--- ФРАГМЕНТ ТЕКСТА ---

Иное дело, что те знаменитые персонажи, в диалоги с которыми не раз пускается тот, кто не устал перелистывать страницы былого, обитали и куда далее на юг, там, где и сейчас тишина и даже некоторое запустение, где Париж живет независимо от суеты шумного центра. Когда-то нищие «монпарно» добирались от «Ротонды» до своего знаменитого обиталища «La Ruche» («Улья») чаще всего пешком. Путь был не ближним, но, чтобы доехать до «Улья» на омнибусе линии «AN», у его жителей, надо полагать, деньги находились редко.

Когда в 1988 году я приезжал к парижскому соиздателю моей книги о Шагале, меня свозили в «Улей». Тогда меня скорее удивило, как ослепительно и безлико он отделан внутри: совершенно современное помещение – рай для художников, которым муниципалитет предоставил здесь мастерские.

Но много лет спустя, когда «Шагал» давно уже был издан, вновь подходя к этому едва подновленному снаружи и совершенно модернизированному внутри зданию на окраине – южнее Монпарнаса, в тихом, бедном и малолюдном пассаже Данциг, я опять испытал это счастливое чувство реальной встречи с реальной, овеществленной историей.

Как и Монпарнас, «Улей» – не просто символ нужды или приют, а стиль жизни, а в этом монпарнасские художники знали толк.

Прошло более ста лет с появления «Улья». Многое изменилось. Нет больше знаменитой Вожирарской бойни, чье присутствие столь неприятно оживляло тишину квартала, особенно по ночам, когда крики животных слышны были особенно страшно, а в кафе «Данциг» на того же имени улице забойщики скота в забрызганных кровью блузах пили вино у стойки рядом с испачканными в красках художниками (случались между ними – обитателями «Улья» и рабочими бойни – и жестокие ночные драки). Провинциальный покой наполняет ныне улочки, словно бы вовсе не изменившиеся за сто лет, пустые и живописные, как на фотографиях Атже. Даже машин меньше, чем обычно в Париже. Ни магазинов, ни брассри, ни контор… А тогда, в конце уже позапрошлого, XIX века, здесь попросту были пустыри, и кабачок «Данциг» был действительно единственным. Он сохранился, только буквы на вывеске сменили былую помпезную элегантность на обыденную современную графику.

В этом кабачке и началась история «Улья».

В конце 1899 года знаменитый, а ныне забытый скульптор Альфред Буше завершил работу над бюстами румынской королевской четы. Королева, весьма любившая искусства и даже (под псевдонимом Кармен Сильва) занимавшаяся скульптурой, живописью и литературой, была так довольна, что заплатила ему сверх оговоренного гонорара большую сумму и подарила в придачу элегантный экипаж – тильбюри, лошадь и роскошную упряжь.

Рассказывают, именно в этом экипаже, совершая весной 1900 года с приятелем прогулку по улице Вожирар, он добрался почти до южной границы Парижа у самых внешних укреплений. В кабачке «Данциг» за стаканом лимонада он разговорился с хозяином – уже упоминавшимся Виктором Либионом, будущим владельцем «Ротонды». На склоне лет Буше вспоминал:

Обслуживая нас, патрон понял, что мы земляки. Узнав, что у меня есть земля за границей города, он предложил мне откупить у него участок, располагавшийся вдоль улицы Данциг, чтобы улучшить свои денежные дела. Обрадовавшись возможности оказать услугу «земляку», я тотчас же согласился совершить покупку, даже не поинтересовавшись, не заложен ли участок. Мой нотариус ворчал, упрекал меня в неосмотрительности, но что вы хотите, я всегда думал: вступая в жизнь, следует растить в себе веру в идеал или в судьбу; первое труднее взрастить в себе, чем второе.

--- ВЫБОРКА СТРОК ---

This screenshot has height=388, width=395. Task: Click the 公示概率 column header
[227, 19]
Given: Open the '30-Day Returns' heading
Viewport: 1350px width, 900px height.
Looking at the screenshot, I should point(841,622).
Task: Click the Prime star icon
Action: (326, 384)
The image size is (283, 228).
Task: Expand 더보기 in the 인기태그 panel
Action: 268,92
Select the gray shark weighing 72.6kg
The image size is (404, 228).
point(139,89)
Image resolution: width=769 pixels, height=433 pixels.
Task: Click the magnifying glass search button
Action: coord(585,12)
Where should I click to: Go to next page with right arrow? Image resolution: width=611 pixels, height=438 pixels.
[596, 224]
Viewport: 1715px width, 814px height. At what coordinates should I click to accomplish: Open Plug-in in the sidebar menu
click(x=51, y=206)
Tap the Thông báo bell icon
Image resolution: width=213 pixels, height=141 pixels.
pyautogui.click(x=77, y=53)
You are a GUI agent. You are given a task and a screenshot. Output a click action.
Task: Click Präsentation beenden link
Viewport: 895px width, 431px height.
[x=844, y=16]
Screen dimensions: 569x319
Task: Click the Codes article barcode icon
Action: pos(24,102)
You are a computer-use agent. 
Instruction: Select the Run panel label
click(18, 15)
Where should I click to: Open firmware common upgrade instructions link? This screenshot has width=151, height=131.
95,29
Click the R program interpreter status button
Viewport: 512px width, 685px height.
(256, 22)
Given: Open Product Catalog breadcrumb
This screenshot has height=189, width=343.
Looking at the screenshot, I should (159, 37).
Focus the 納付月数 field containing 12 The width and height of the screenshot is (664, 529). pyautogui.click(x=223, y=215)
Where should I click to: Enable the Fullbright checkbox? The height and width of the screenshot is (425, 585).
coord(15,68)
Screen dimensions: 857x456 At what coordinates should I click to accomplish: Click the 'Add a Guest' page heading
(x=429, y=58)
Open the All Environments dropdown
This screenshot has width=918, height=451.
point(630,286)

---

- _ЗАДАНИЕ_
Перепишите дословно часть фрагмента об «Улье», начиная со слов «Но много лет» и заканчивая словами «художники знали толк.». Строки здесь никакой роли не играют.

- _ОТВЕТ_
Но много лет спустя, когда «Шагал» давно уже был издан, вновь подходя к этому едва подновленному снаружи и совершенно модернизированному внутри зданию на окраине – южнее Монпарнаса, в тихом, бедном и малолюдном пассаже Данциг, я опять испытал это счастливое чувство реальной встречи с реальной, овеществленной историей.

Как и Монпарнас, «Улей» – не просто символ нужды или приют, а стиль жизни, а в этом монпарнасские художники знали толк.